Jason nodded. “I know.” He felt like dog crap on the
sidewalk about how unprofessional he’d been. He tightened his mouth.
“And I can tell you that you’re a good man. You’ve got a
good, solid background—your parents brought you up right. Yeah, you’re young.”
“I’m twenty-nine.” Not a kid. Not like Remi’s younger
brother wanting her to bail him out of missing an exam. Jason was old enough to
be taking responsibility for his own mistakes, just like he’d urged Remi to
make her brother do.
Dan waved a hand. “From where I’m at, you’re young. But you’re
right. You’re a grown man and you need to figure this out. You need to do the
right thing.”
“I don’t know what the right thing is. The right thing for
me is different than the right thing for Brianne. And for our child. And for
Remi.” He rubbed the ache in his chest. “I don’t want to be selfish, but…I just
don’t know.”
“Go,” Dan said. “We’re done with our practice. You’ve got
the rest of today and tomorrow to figure this out. Go do what you need to do,
but I expect you here tomorrow night for the game, a hundred percent ready to
play.”
Jason nodded and stood. He felt like a teenager in trouble
for staying out past curfew, except this was a way worse infraction than that.

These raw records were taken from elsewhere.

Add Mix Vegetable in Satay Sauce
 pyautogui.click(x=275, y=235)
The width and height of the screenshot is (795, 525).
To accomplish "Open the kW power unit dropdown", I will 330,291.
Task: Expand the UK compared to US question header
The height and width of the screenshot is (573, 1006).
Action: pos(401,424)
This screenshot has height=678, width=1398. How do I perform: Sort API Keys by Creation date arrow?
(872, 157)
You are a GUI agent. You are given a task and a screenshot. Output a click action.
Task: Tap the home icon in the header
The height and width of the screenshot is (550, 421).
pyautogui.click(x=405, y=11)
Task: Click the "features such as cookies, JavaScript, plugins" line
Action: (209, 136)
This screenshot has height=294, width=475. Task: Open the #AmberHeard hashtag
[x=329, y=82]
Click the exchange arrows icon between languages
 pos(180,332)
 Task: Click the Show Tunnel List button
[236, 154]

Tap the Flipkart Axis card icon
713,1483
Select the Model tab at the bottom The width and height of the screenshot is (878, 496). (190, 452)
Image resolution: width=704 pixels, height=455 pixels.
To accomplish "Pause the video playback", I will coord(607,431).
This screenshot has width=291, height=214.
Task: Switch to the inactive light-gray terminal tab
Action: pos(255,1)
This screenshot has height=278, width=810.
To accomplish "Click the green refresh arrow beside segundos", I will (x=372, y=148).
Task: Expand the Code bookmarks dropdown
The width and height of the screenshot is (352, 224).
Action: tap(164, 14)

He left Dan’s office, trying to keep his head up. He got what Dan was telling
him. They paid him big bucks to play hockey, not to mope around with his head
up his ass, pouting because things weren’t going his way.
Yeah. He had to deal with this. He still didn’t know exactly
what he was going to do, but one thing he knew—he had to tell Remi.
Chapter Fifteen
Usually Remi loved having kids visit her after class. Some
of her current students stayed and some of her former students, now in grade
seven or eight, often came after school to hang out in her classroom, sometimes
helping her mark spelling tests or clean up, good kids who she enjoyed talking
to and laughing with.
But today she had to get out of there, like now.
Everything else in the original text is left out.